**Your task:** Your output should consist solely of the lines from the one holding "You are a GUI" to the end of the records below, inclusive, reproduced exactly and free of pictures.

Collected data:
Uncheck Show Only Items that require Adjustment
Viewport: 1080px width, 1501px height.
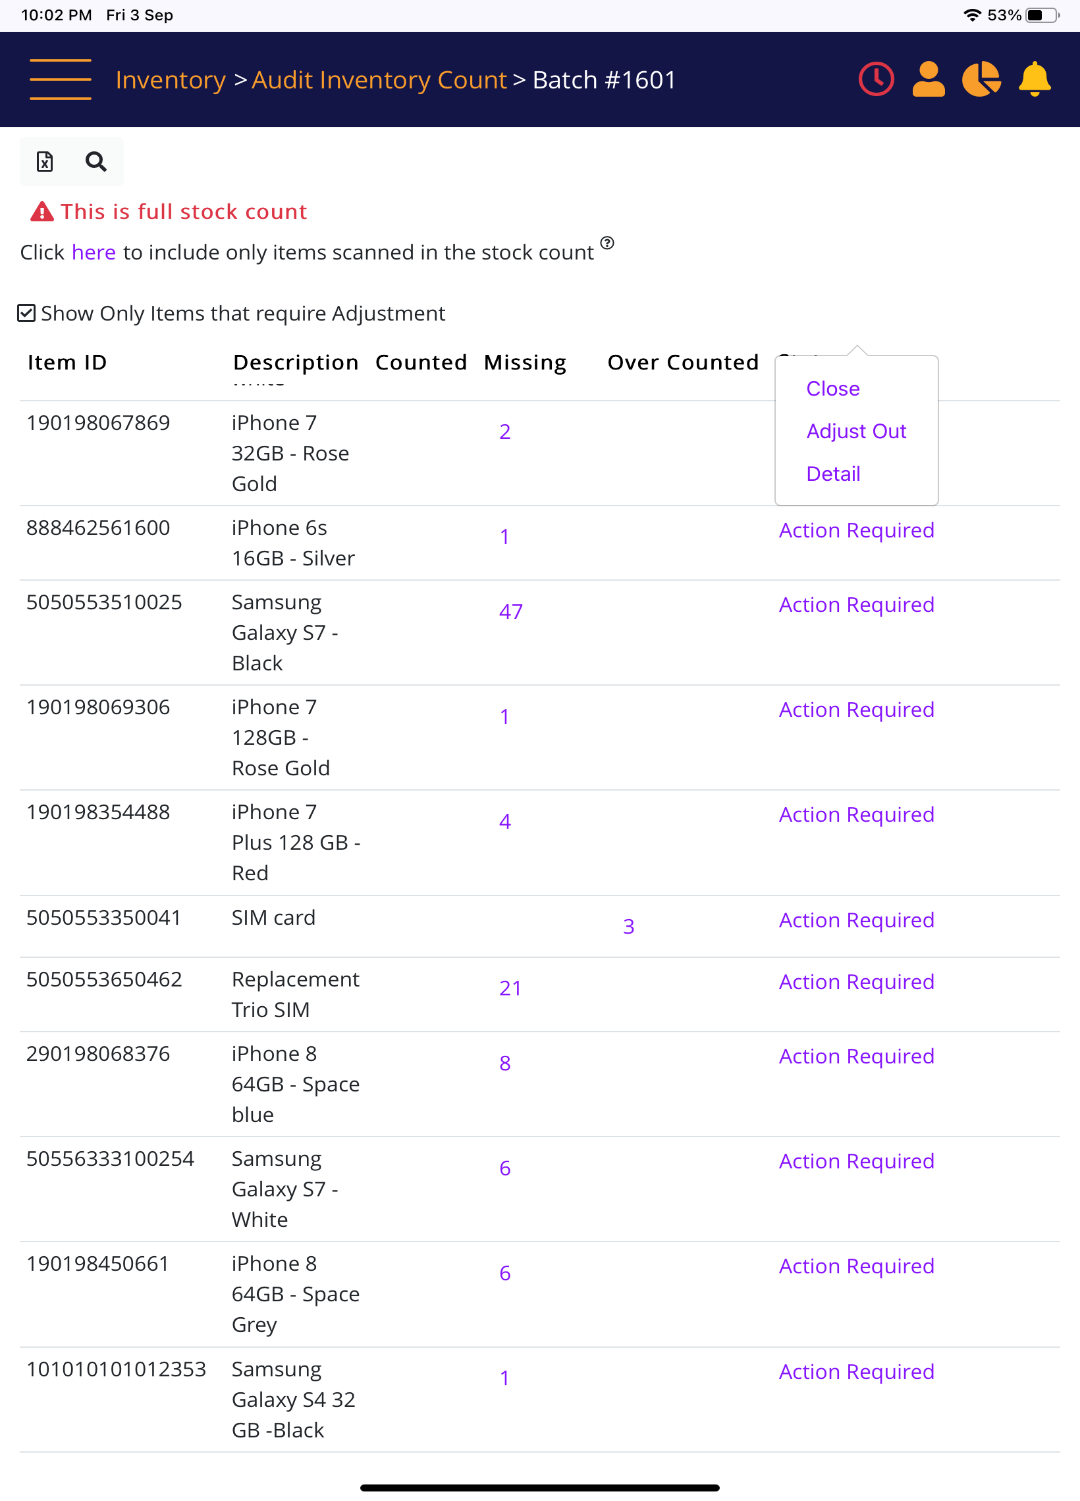point(27,314)
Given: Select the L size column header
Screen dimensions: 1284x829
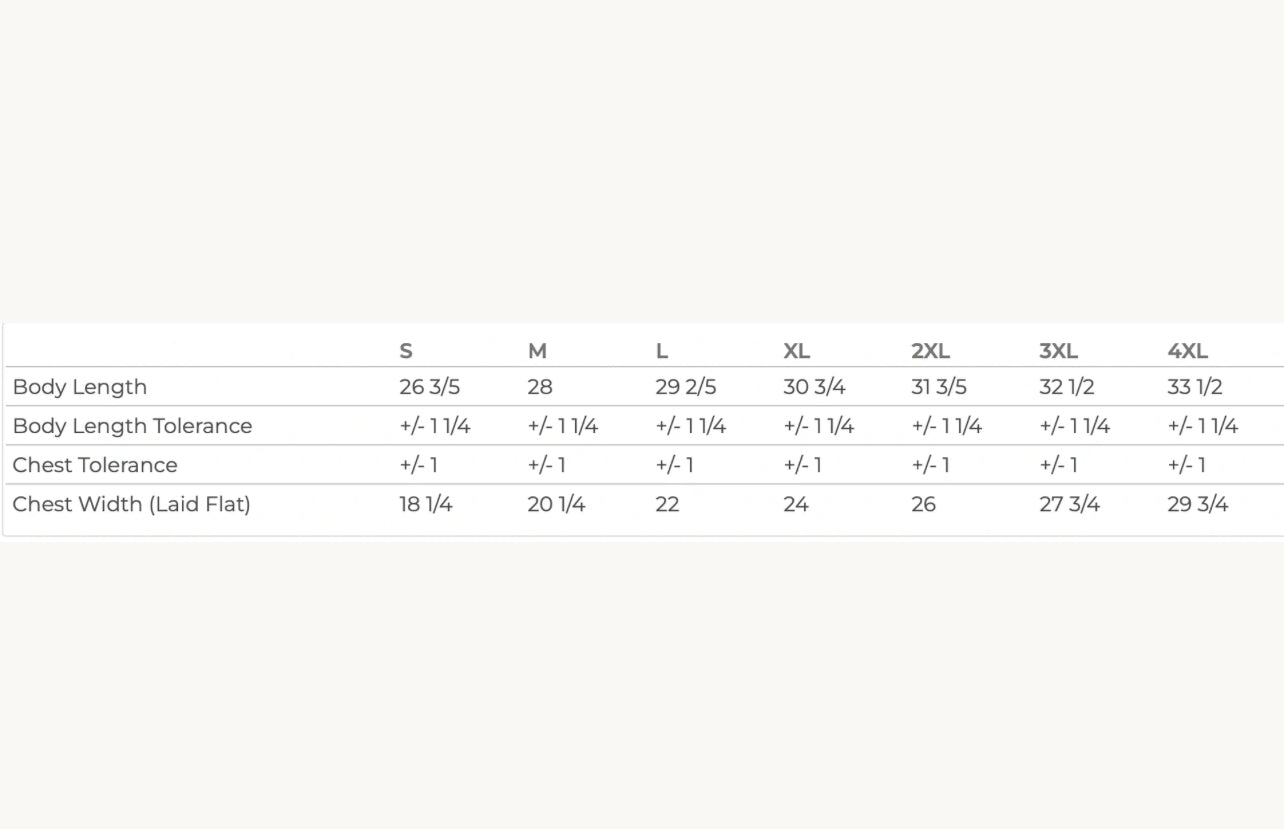Looking at the screenshot, I should [662, 351].
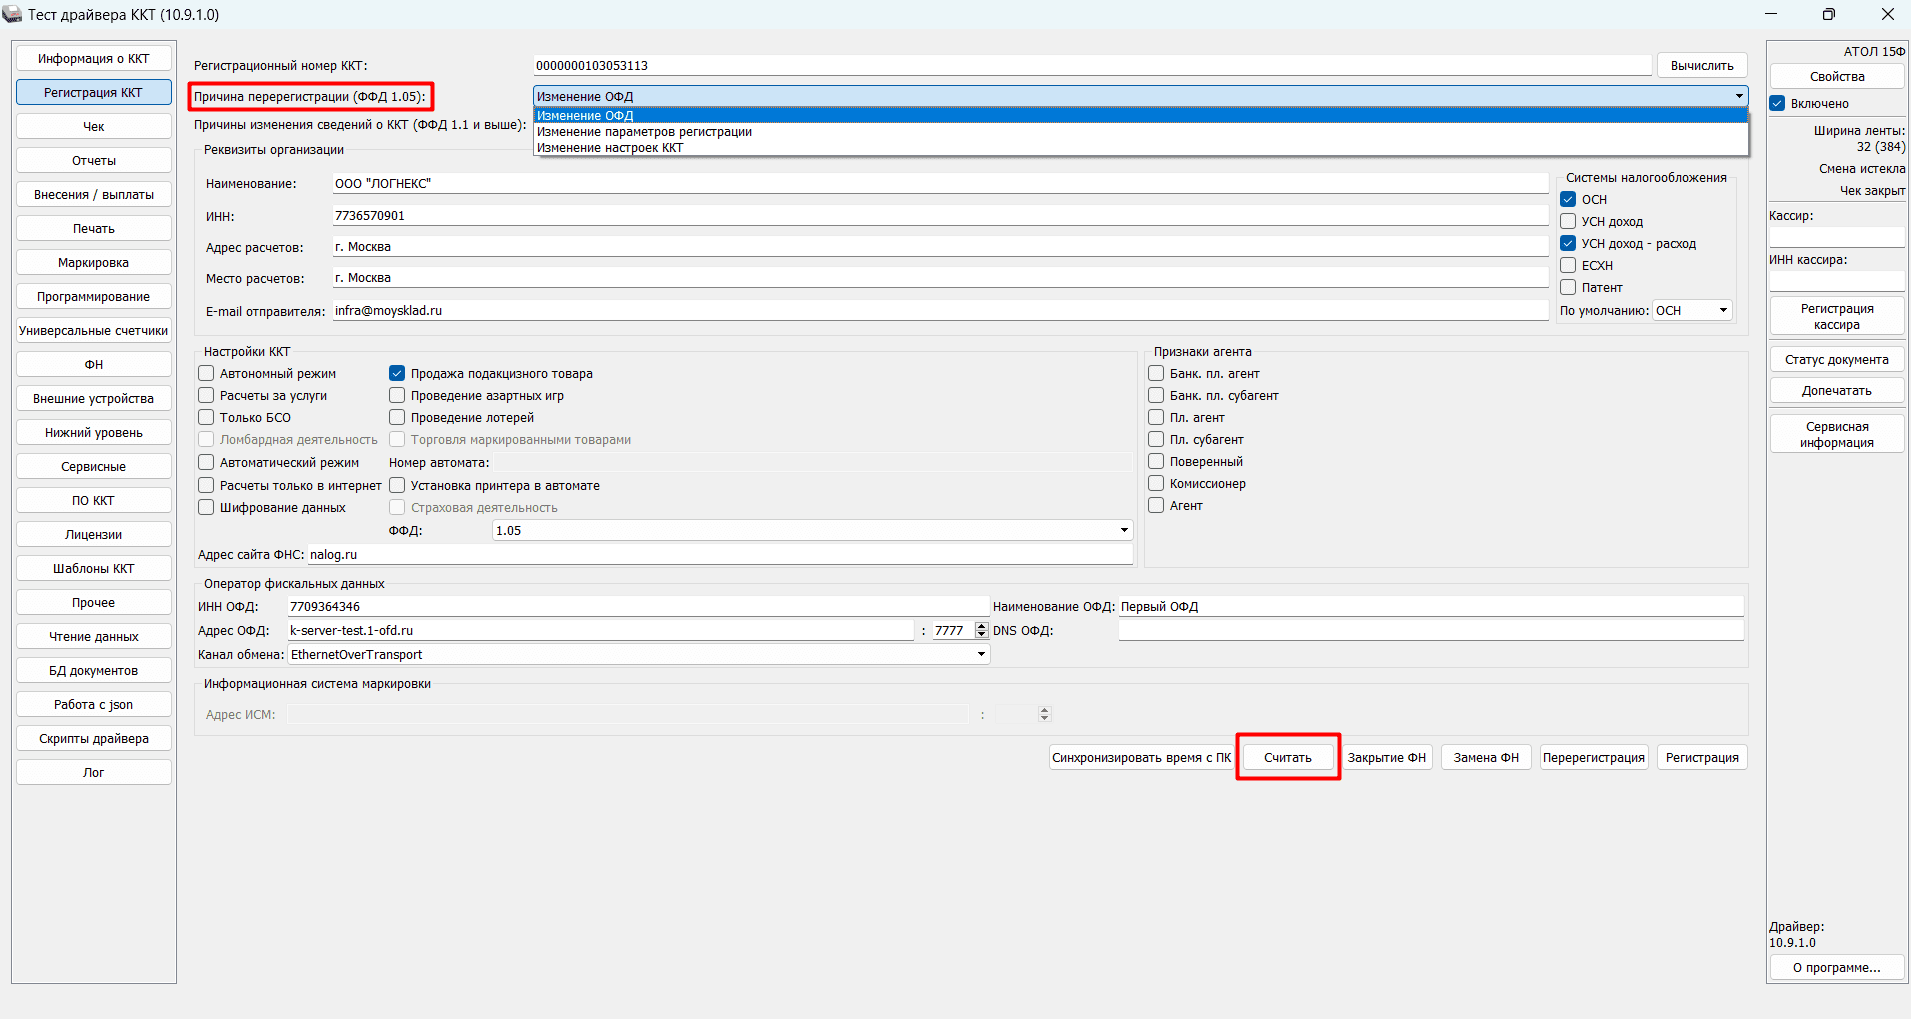The width and height of the screenshot is (1911, 1019).
Task: Click the ИНН organization input field
Action: tap(940, 216)
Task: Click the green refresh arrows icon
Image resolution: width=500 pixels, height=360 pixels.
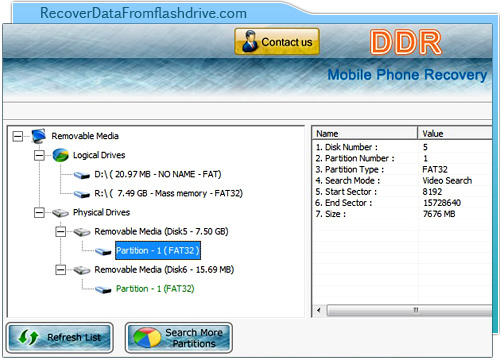Action: click(28, 337)
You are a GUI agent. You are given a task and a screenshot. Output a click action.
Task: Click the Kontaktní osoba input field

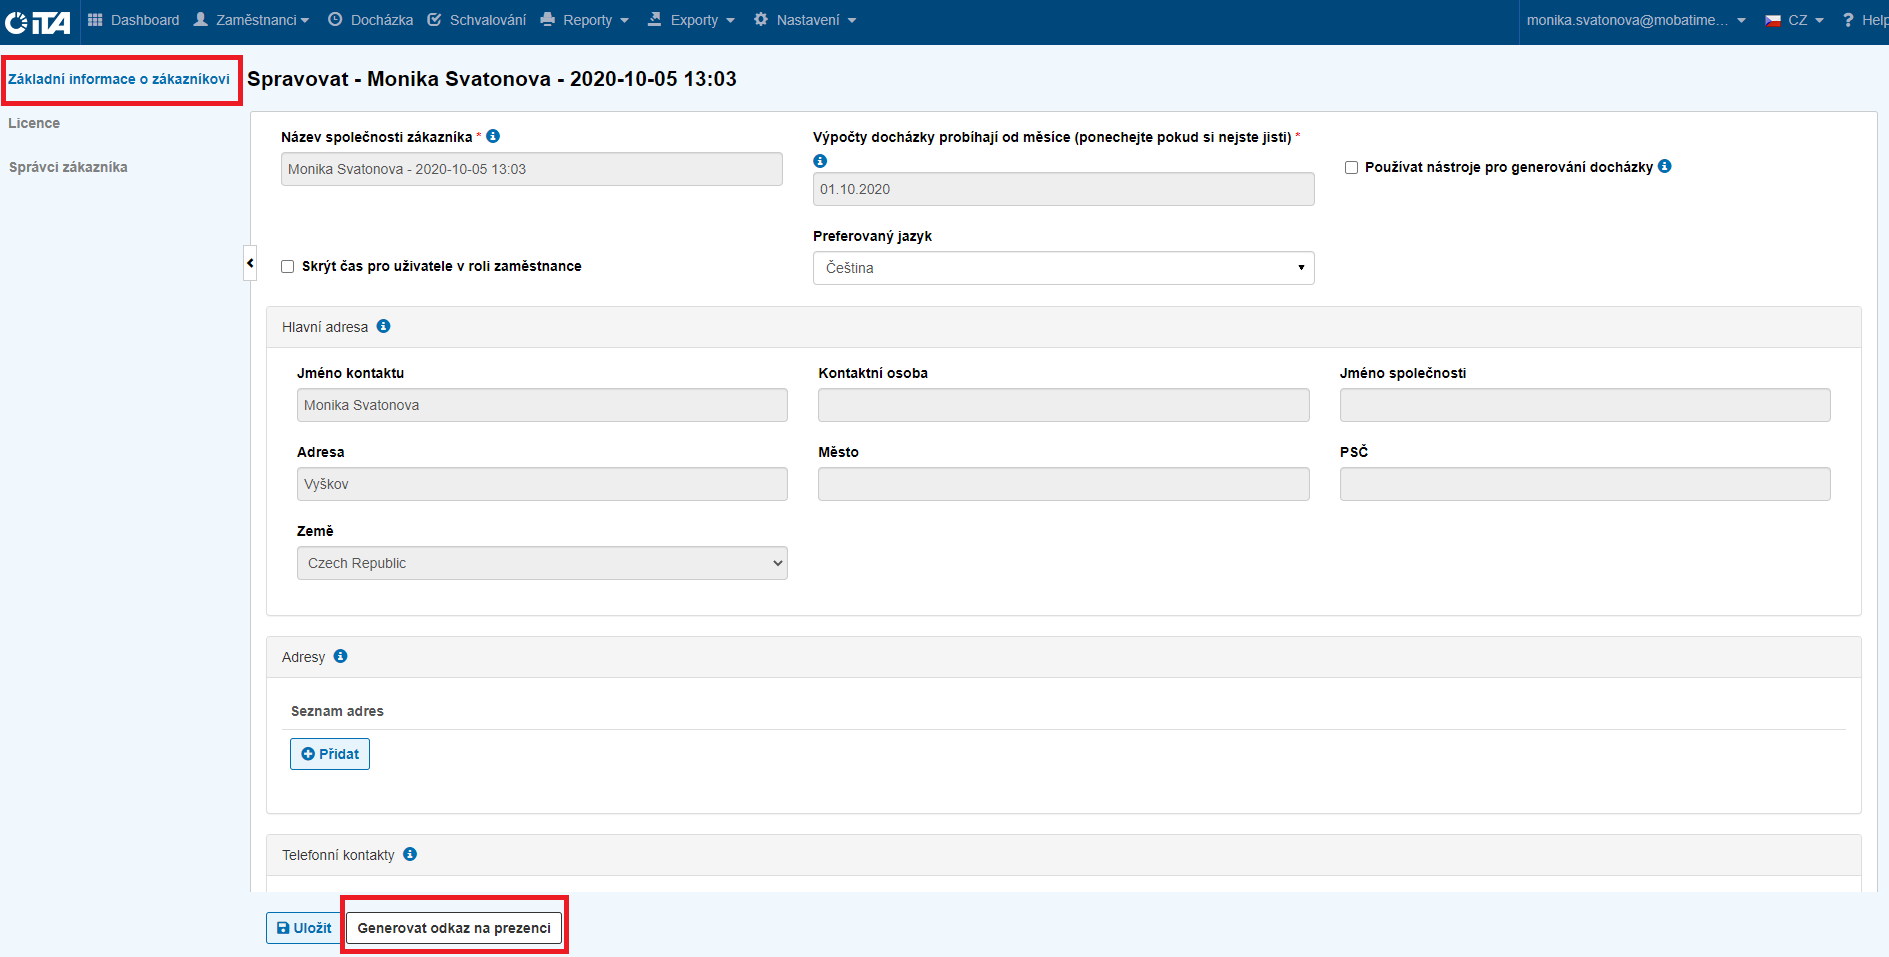[x=1063, y=405]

**Answer area:**
You are a GUI agent. You are given a task and a screenshot. Output a click action.
Task: Click the Kontaktní osoba input field

[x=1063, y=405]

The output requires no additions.